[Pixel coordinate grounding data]
□ □ □ □ □ □ □

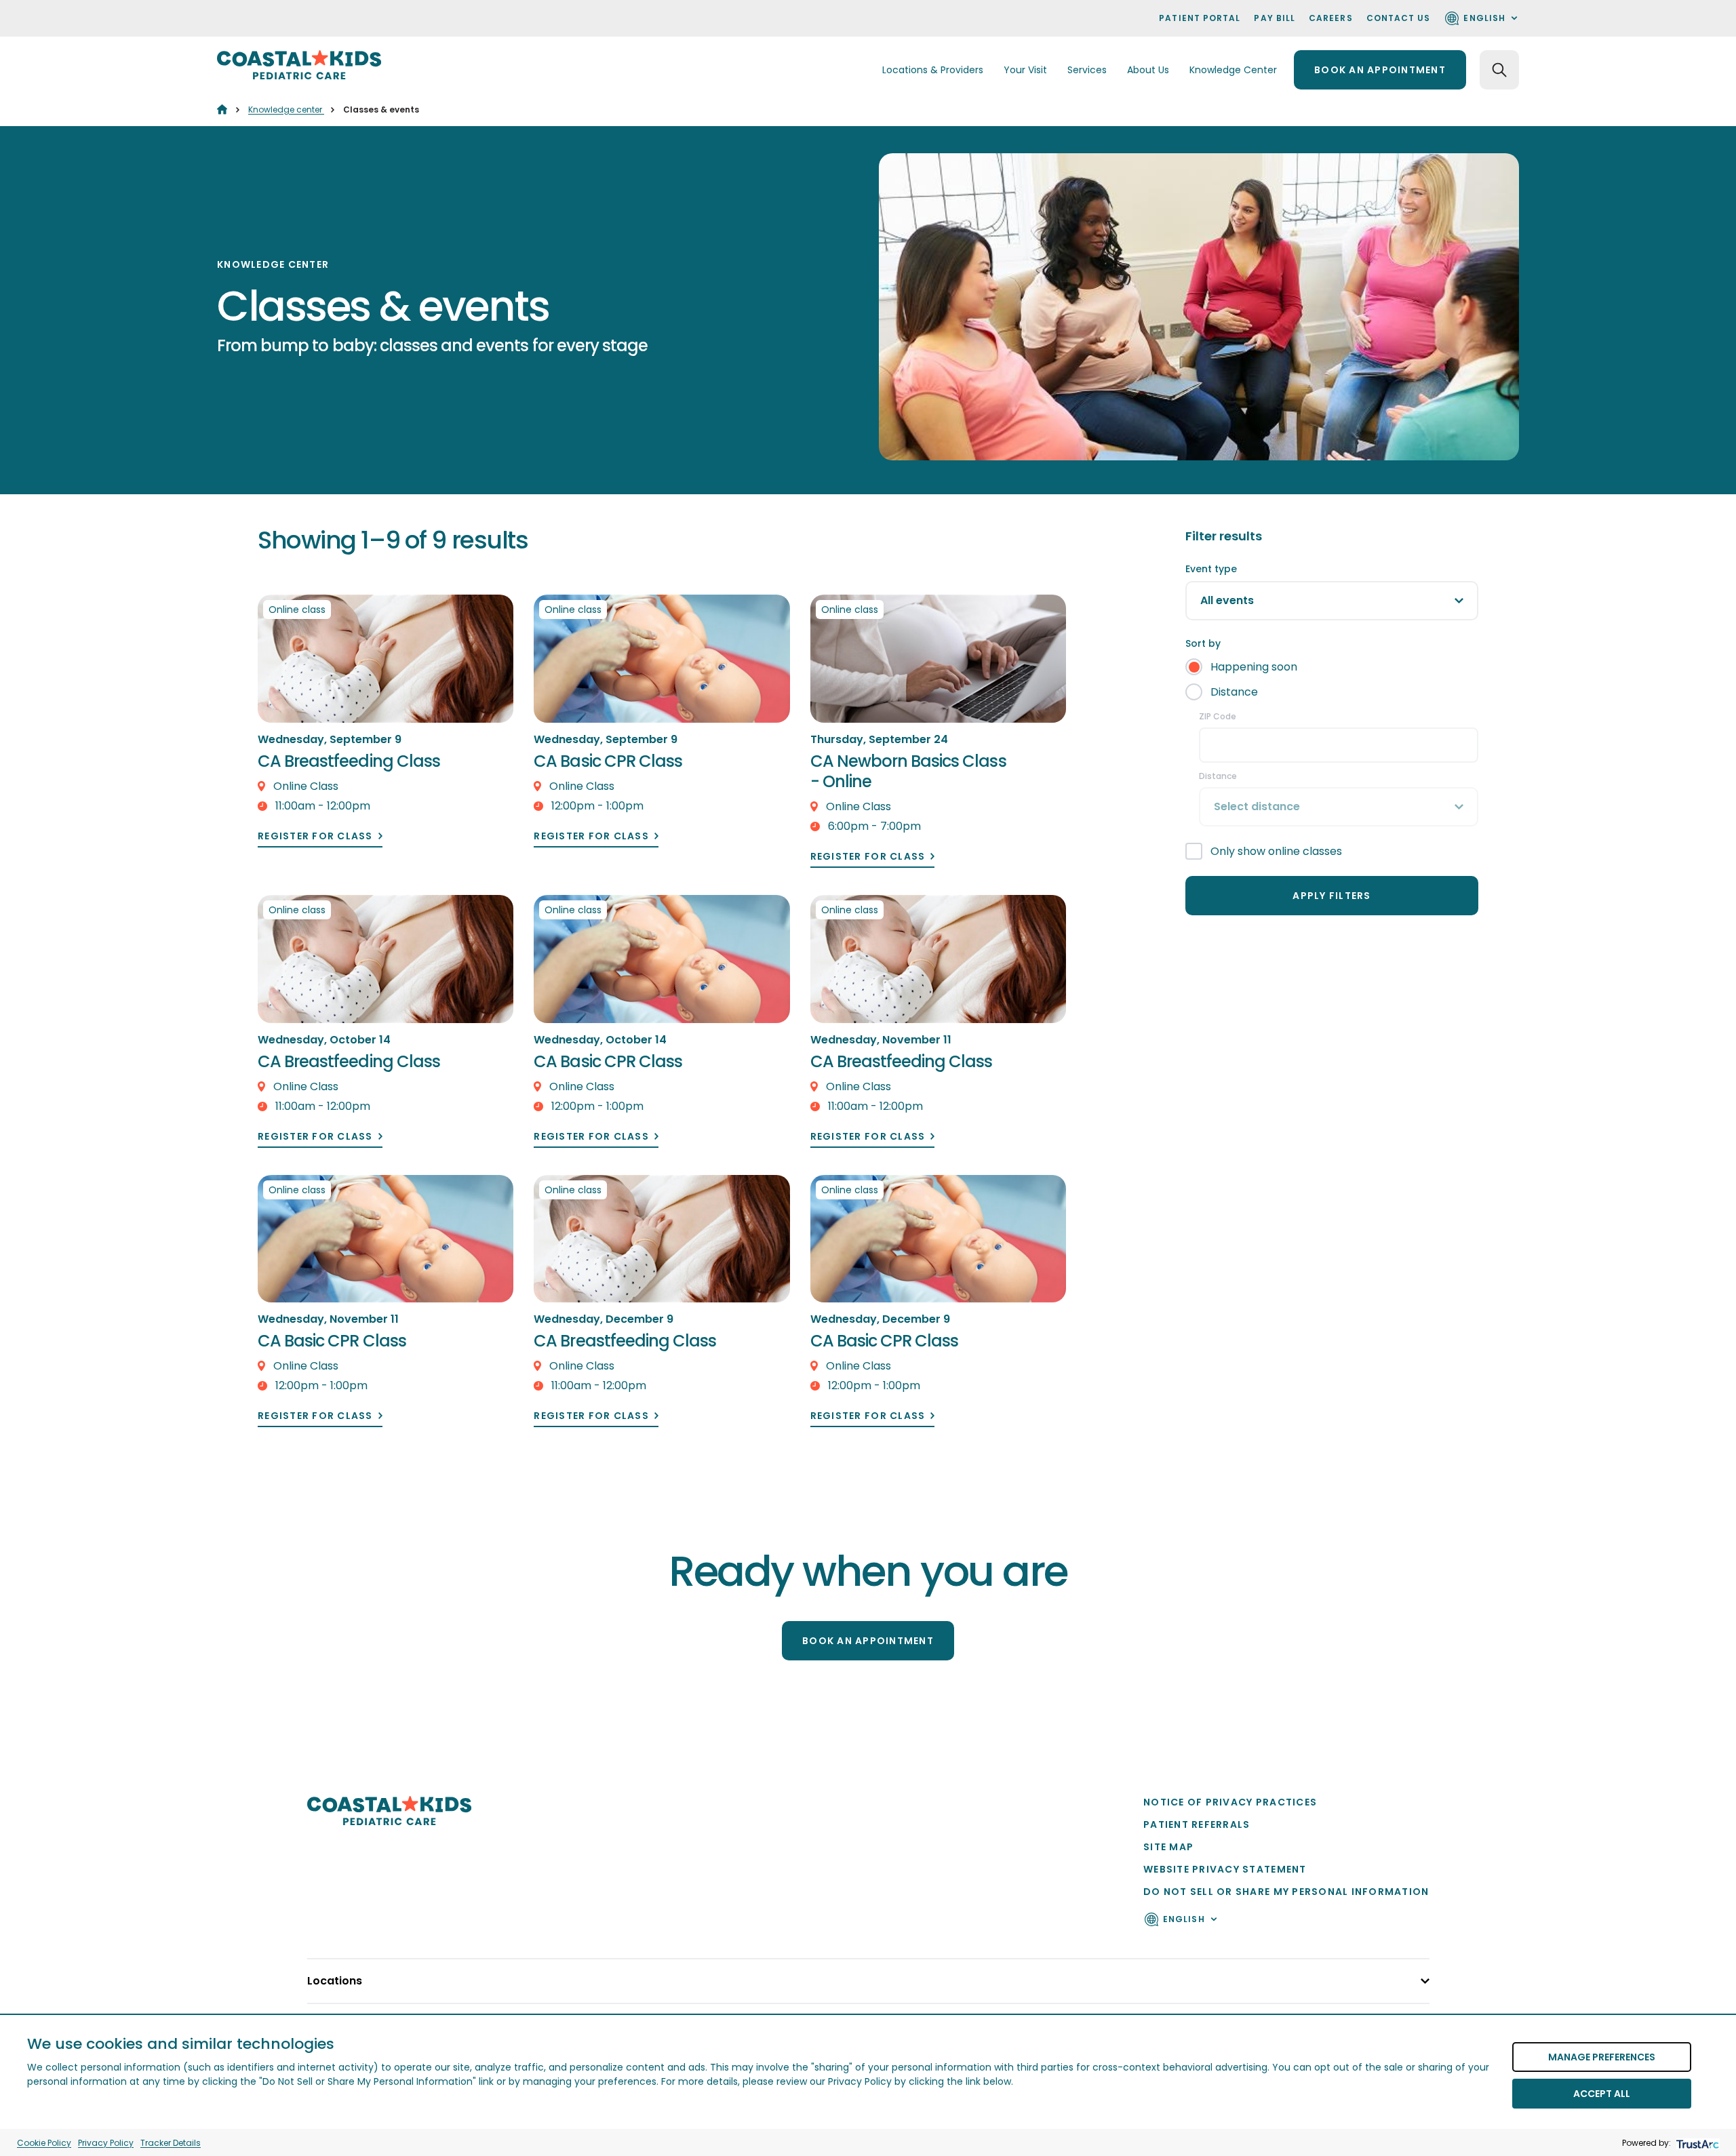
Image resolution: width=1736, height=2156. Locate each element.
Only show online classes (1276, 851)
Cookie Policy (44, 2143)
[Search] (1499, 69)
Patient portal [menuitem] (1199, 18)
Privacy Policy (106, 2143)
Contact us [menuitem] (1398, 18)
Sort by (1203, 643)
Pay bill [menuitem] (1274, 18)
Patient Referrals (1196, 1824)
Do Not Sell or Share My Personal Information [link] (1286, 1891)
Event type (1211, 569)
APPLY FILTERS (1331, 895)
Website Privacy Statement (1225, 1869)
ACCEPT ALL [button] (1601, 2093)
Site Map (1168, 1847)
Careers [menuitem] (1331, 18)
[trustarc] (1696, 2143)
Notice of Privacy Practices (1230, 1802)
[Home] (222, 109)
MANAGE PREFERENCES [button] (1601, 2057)
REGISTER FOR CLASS (315, 836)
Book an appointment (1380, 70)
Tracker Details (170, 2143)
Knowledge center (286, 109)
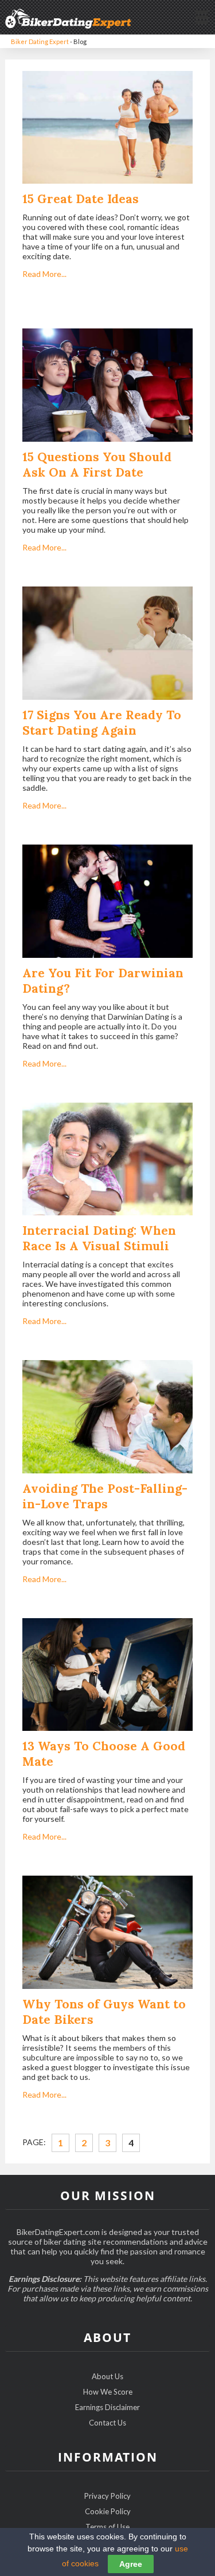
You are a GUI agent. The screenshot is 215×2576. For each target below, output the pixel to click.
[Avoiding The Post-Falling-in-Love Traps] (107, 1417)
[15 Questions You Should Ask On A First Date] (107, 385)
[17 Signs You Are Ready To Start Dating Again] (107, 644)
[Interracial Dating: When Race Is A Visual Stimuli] (107, 1160)
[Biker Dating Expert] (68, 16)
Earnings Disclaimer (107, 2407)
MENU (200, 15)
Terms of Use (107, 2526)
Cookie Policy (108, 2511)
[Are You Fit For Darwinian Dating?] (107, 902)
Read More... (44, 274)
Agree (130, 2564)
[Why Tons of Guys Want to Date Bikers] (107, 1933)
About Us (107, 2376)
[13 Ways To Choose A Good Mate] (107, 1675)
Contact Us (107, 2422)
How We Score (107, 2391)
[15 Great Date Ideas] (107, 128)
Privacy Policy (107, 2495)
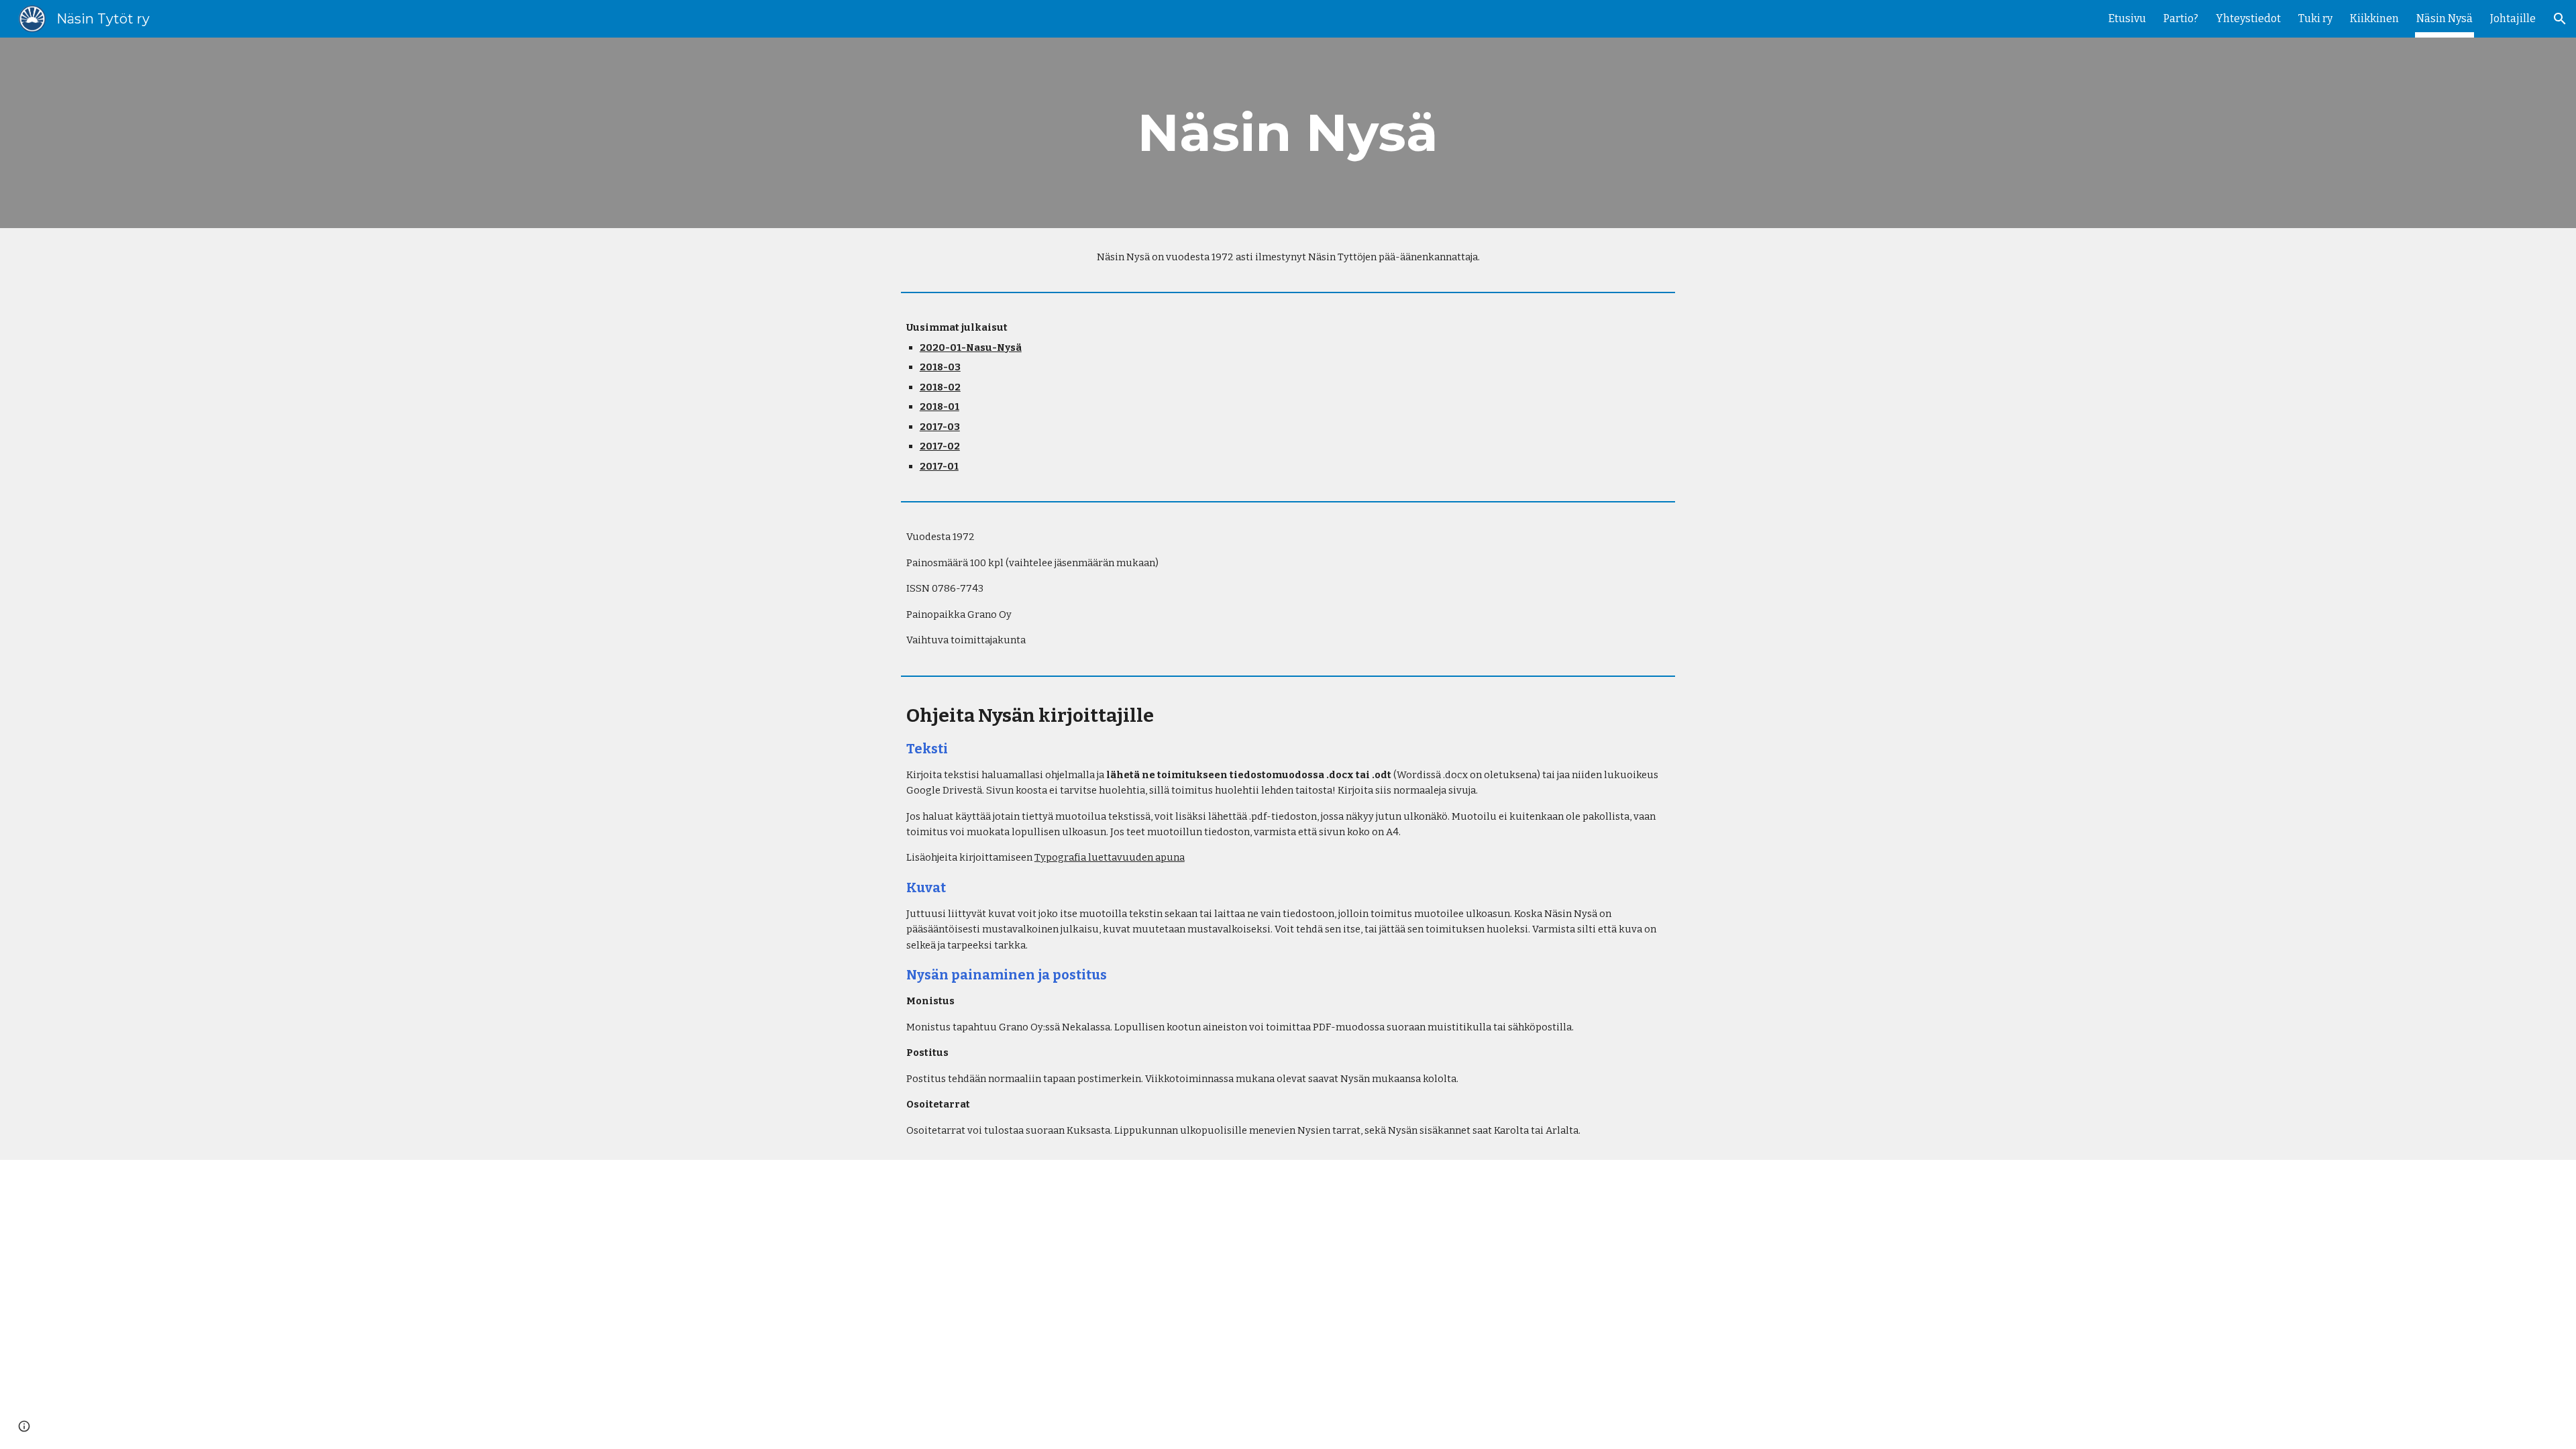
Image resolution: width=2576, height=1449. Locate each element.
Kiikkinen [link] (2374, 18)
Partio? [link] (2180, 18)
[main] (1288, 132)
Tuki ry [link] (2315, 18)
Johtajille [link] (2513, 18)
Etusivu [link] (2127, 18)
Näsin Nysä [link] (2444, 18)
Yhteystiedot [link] (2248, 18)
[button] (2560, 19)
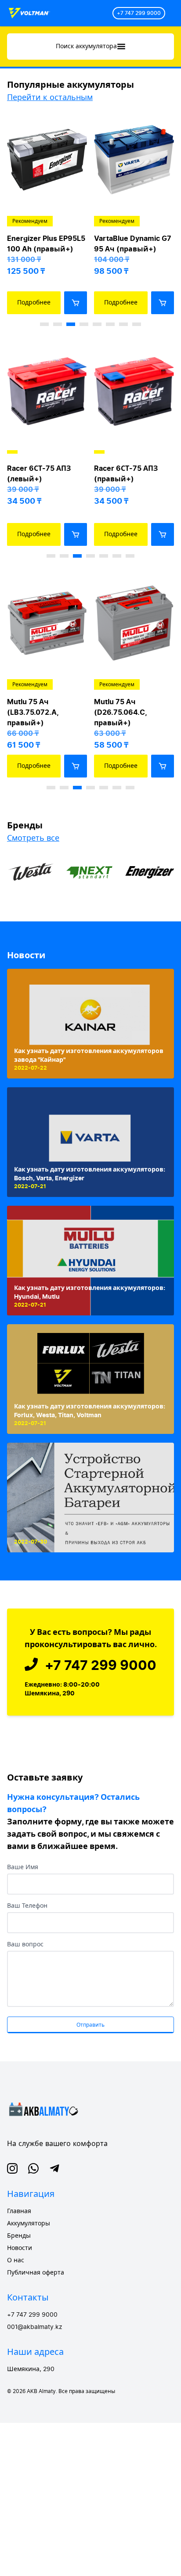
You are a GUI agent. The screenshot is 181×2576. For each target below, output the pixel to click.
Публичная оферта (35, 2272)
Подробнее (34, 302)
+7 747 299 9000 (139, 13)
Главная (19, 2211)
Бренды (19, 2236)
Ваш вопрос (25, 1944)
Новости (26, 955)
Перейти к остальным (50, 97)
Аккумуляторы (28, 2223)
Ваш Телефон (27, 1906)
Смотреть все (33, 838)
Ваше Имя (22, 1867)
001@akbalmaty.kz (34, 2327)
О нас (15, 2260)
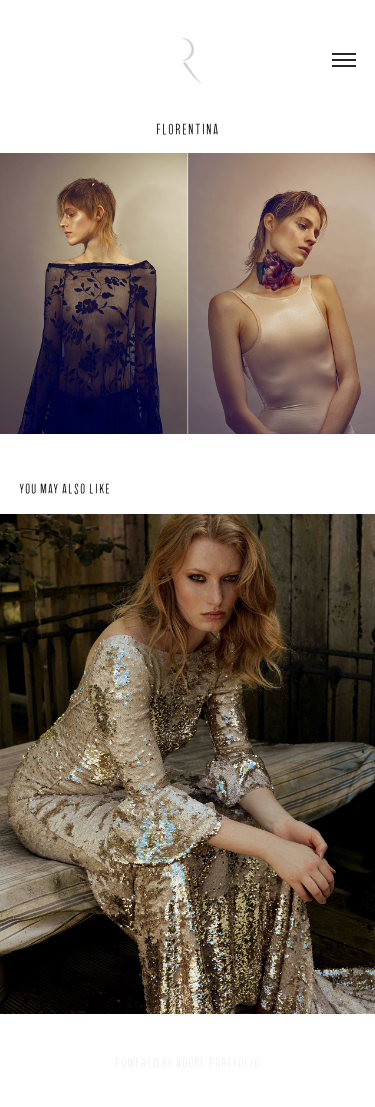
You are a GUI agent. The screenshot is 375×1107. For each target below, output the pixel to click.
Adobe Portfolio (218, 1063)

□ □ □ □ □ □ □

> _EXERCISE INSTRUCTIONS_
Write out every line above exactly as it is, leaving out the pictures.

> _FINISHED EXERCISE_
Image resolution: width=1736, height=2156. Locate each element.
Only show online classes (1276, 851)
Cookie Policy (44, 2143)
[Search] (1499, 69)
Patient portal [menuitem] (1199, 18)
Privacy Policy (106, 2143)
Contact us [menuitem] (1398, 18)
Sort by (1203, 643)
Pay bill [menuitem] (1274, 18)
Patient Referrals (1196, 1824)
Do Not Sell or Share My Personal Information [link] (1286, 1891)
Event type (1211, 569)
APPLY FILTERS (1331, 895)
Website Privacy Statement (1225, 1869)
ACCEPT ALL [button] (1601, 2093)
Site Map (1168, 1847)
Careers [menuitem] (1331, 18)
[trustarc] (1696, 2143)
Notice of Privacy Practices (1230, 1802)
[Home] (222, 109)
MANAGE PREFERENCES [button] (1601, 2057)
REGISTER FOR CLASS (315, 836)
Book an appointment (1380, 70)
Tracker Details (170, 2143)
Knowledge center (286, 109)
You are a GUI agent. The screenshot is 215×2576. For each target below, output the pixel to click.
[Avoiding The Post-Falling-in-Love Traps] (107, 1417)
[15 Questions You Should Ask On A First Date] (107, 385)
[17 Signs You Are Ready To Start Dating Again] (107, 644)
[Interracial Dating: When Race Is A Visual Stimuli] (107, 1160)
[Biker Dating Expert] (68, 16)
Earnings Disclaimer (107, 2407)
MENU (200, 15)
Terms of Use (107, 2526)
Cookie Policy (108, 2511)
[Are You Fit For Darwinian Dating?] (107, 902)
Read More... (44, 274)
Agree (130, 2564)
[Why Tons of Guys Want to Date Bikers] (107, 1933)
About Us (107, 2376)
[13 Ways To Choose A Good Mate] (107, 1675)
Contact Us (107, 2422)
How We Score (107, 2391)
[15 Great Date Ideas] (107, 128)
Privacy Policy (107, 2495)
Image resolution: width=2576, height=1449. Locate each element.
Kiikkinen [link] (2374, 18)
Partio? [link] (2180, 18)
[main] (1288, 132)
Tuki ry [link] (2315, 18)
Johtajille [link] (2513, 18)
Etusivu [link] (2127, 18)
Näsin Nysä [link] (2444, 18)
Yhteystiedot [link] (2248, 18)
[button] (2560, 19)
You are a GUI agent. The screenshot is 181×2576. For each target below, output the pixel to click.
Публичная оферта (35, 2272)
Подробнее (34, 302)
+7 747 299 9000 (139, 13)
Главная (19, 2211)
Бренды (19, 2236)
Ваш вопрос (25, 1944)
Новости (26, 955)
Перейти к остальным (50, 97)
Аккумуляторы (28, 2223)
Ваш Телефон (27, 1906)
Смотреть все (33, 838)
Ваше Имя (22, 1867)
001@akbalmaty.kz (34, 2327)
О нас (15, 2260)
You are a GUI agent. The screenshot is 375×1107. For each target below, output the pixel to click.
Adobe Portfolio (218, 1063)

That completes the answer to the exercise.